Moses Saw the Knot of Gods Tefillin from Behind
After the golden calf, Moses asked to see God's glory. What he saw from behind, pressed into a cleft of rock, was the knot of the divine tefillin.
Table of Contents
The Ornaments Removed After the Calf
Before anyone asks about God's glory, there are the ornaments to reckon with. At Sinai, the Israelites had been given jewelry on which was inscribed the great and holy Name. These were not decorative items. They were Name-bearing talismans, carrying the ineffable letters on the bodies of 600,000 people. The revelation had been physical and intimate in this way: God's Name pressed against Israel's skin.
After the golden calf, God told the people to take them off (Exodus 33:5-6). The Name could not remain on a people who had just prostrated themselves before their own metalwork. Targum Jonathan on Exodus 33, the Aramaic Torah paraphrase shaped in Palestine between the second and seventh centuries CE, records that Moses understood the weight of this command and stripped his own ornament first as the people grieved. He then took all the ornaments and used them to build the Tent of Meeting, the private place of consultation outside the camp where Moses would speak face to face with God while the cloud came down and the people watched from a distance.
God Wears Tefillin
The Talmud, tractate Berakhot 6a, states this plainly: God wears tefillin. This is not a metaphor. The question in the Talmud is what the divine tefillin contain, and the answer is a verse from Psalms 29:11 about God giving strength to Israel, the same structural role that Israel's tefillin fulfills in reverse, carrying scriptural portions about Israel's obligation to God. The divine and human tefillin correspond to each other. Each side wears the other's name.

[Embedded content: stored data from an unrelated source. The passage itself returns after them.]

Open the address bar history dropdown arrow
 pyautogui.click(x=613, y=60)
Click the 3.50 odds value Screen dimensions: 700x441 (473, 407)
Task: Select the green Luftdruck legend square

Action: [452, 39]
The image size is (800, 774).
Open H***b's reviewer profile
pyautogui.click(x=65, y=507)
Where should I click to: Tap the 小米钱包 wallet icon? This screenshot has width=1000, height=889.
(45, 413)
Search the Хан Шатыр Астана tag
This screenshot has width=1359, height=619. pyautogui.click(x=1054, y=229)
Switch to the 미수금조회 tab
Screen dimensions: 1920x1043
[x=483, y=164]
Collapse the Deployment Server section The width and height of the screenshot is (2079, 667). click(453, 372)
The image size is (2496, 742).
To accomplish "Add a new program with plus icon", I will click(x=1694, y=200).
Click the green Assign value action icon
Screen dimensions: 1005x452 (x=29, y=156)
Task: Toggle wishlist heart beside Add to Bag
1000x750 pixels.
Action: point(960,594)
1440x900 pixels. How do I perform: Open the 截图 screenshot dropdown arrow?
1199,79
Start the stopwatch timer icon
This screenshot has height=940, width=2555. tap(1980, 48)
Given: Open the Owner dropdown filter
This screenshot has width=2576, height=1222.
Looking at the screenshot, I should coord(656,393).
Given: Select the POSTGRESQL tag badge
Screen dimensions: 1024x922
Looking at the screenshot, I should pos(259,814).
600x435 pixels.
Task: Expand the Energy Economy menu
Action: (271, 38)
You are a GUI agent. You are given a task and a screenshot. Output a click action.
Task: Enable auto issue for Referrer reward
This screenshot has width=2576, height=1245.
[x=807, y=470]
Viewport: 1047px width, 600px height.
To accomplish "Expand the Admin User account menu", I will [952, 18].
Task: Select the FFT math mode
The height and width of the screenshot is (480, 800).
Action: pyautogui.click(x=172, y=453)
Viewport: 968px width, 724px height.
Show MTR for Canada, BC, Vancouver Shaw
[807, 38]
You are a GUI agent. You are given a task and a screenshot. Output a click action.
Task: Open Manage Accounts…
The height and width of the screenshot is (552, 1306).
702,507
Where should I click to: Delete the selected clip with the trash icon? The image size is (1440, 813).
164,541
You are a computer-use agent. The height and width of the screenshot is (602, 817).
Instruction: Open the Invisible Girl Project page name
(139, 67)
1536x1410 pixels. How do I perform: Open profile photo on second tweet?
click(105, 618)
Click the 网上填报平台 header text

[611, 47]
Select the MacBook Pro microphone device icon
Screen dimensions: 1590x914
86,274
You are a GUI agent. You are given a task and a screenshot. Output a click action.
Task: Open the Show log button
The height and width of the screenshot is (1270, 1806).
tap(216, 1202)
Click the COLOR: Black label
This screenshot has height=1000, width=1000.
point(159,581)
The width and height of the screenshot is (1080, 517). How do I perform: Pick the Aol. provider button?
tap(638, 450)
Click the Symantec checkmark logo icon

Moses had survived more than anyone before him. He had stood at the burning bush without dying. He had stood on Sinai for forty days without eating or drinking. He had stood before Pharaoh ten times. He had argued with God face to face. And now, in the wreckage after the calf, he asked for more: show me Your glory (Exodus 33:18).
The Back, Not the Face
God's response is precise. You cannot see My face, for no person can see Me and live. But I will place you in the cleft of the rock, and I will cover you with My hand while I pass, and then I will remove My hand and you will see My back, but My face will not be seen (Exodus 33:20-23).
Targum Jonathan fills in what the back contains. What Moses saw, pressed into the cleft of the rock with a divine hand over his eyes until the right moment, was the knot of God's tefillin. Not the boxes, which face forward. The knot, which sits at the back of the head. Moses saw what no one else had seen or would see: the rear aspect of the divine tefillin, the place where the binding closes.
The detail is staggering in its intimacy. God shows Moses not majesty but a fastening. Not the words inscribed inside the boxes but the knot that holds everything together. Philo of Alexandria, the philosopher who wrote extensively on Exodus in the first century CE, frames the command to bind tefillin on the hand as a reminder that every act must be performed in righteousness with the memory of divine presence. The hand bound with tefillin is a hand reminded of its obligations. Moses saw the hand of that obligation at its most private point, from behind, after the worst failure of Israel's young history.
Moses Defends the People He Had Just Led Through a Catastrophe
Shemot Rabbah 43, the Midrash Rabbah on Exodus, a compilation of Palestinian midrashic material assembled around the sixth to seventh centuries CE, gives the argument Moses made when God threatened to destroy Israel after the calf. Moses pointed at the Exodus: you took them out of Egypt (Exodus 32:11). Why bring up the Exodus at this moment? Rabbi Avin, citing Rabbi Shimon ben Yehotzadak, explains through a parable. A king owned a neglected field and hired a sharecropper to transform it into a vineyard. The sharecropper worked it, the vines grew, but then something went wrong. The king threatened to destroy the whole thing. The sharecropper asked: whom exactly will you hold responsible for this, the vineyard or me? I am the one you assigned to it. If it went wrong, the responsibility tracks back to who set up the arrangement.
Moses was saying: these are the people You brought out. You chose the assignment. The failure is connected to the choice You made when You took them from Pharaoh. God, in the tradition's account, accepted this argument. The nation survived.